- [RECORDS SUPPLIED]:

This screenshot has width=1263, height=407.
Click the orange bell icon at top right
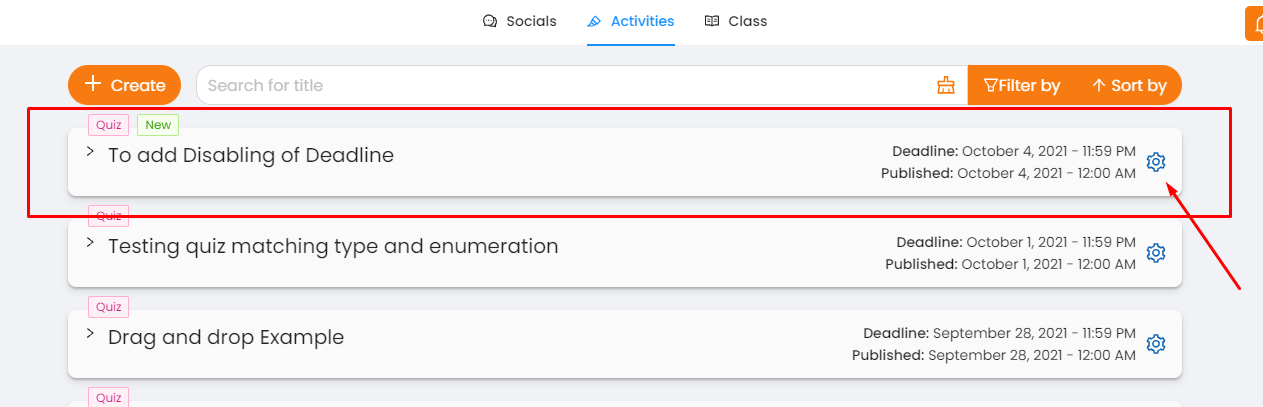pos(1254,23)
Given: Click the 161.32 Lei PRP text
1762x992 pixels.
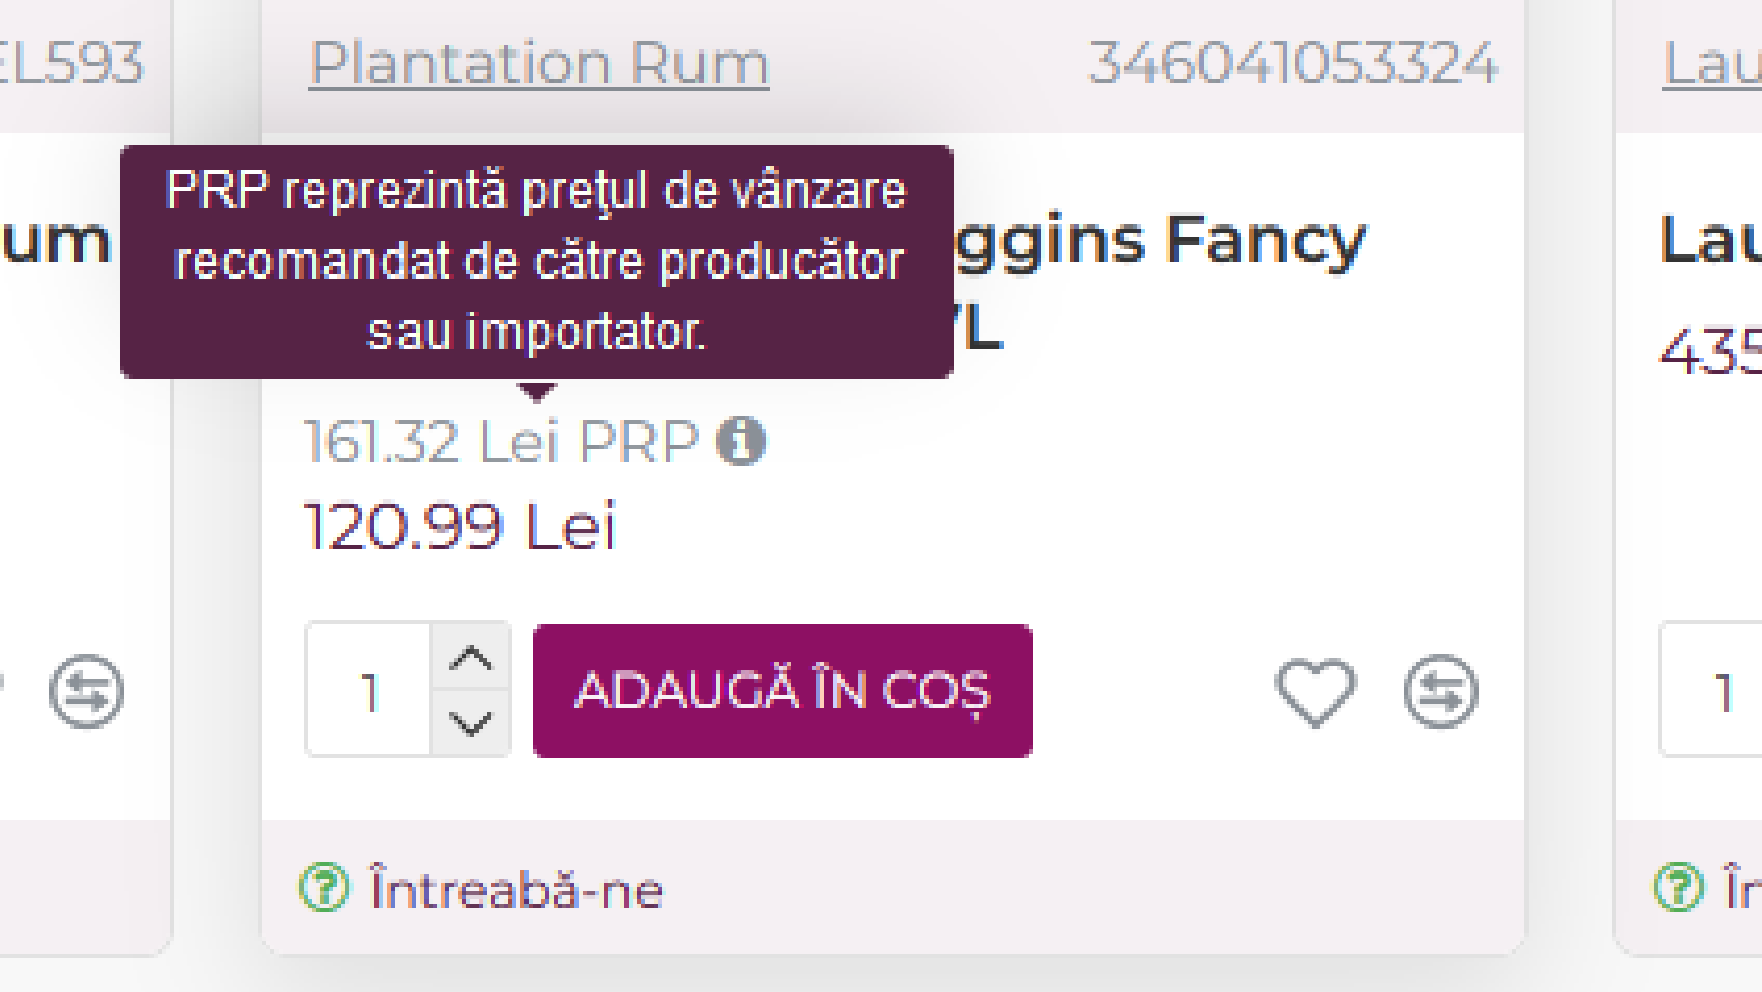Looking at the screenshot, I should pos(501,441).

- [TASK DIRECTIONS]:
A faithful copy of the records above, without images, is what to give back.

- [RESPONSE AREA]:
This screenshot has width=1263, height=407.
Click the orange bell icon at top right
pos(1254,23)
Given: Click the 161.32 Lei PRP text
1762x992 pixels.
Looking at the screenshot, I should pos(501,441).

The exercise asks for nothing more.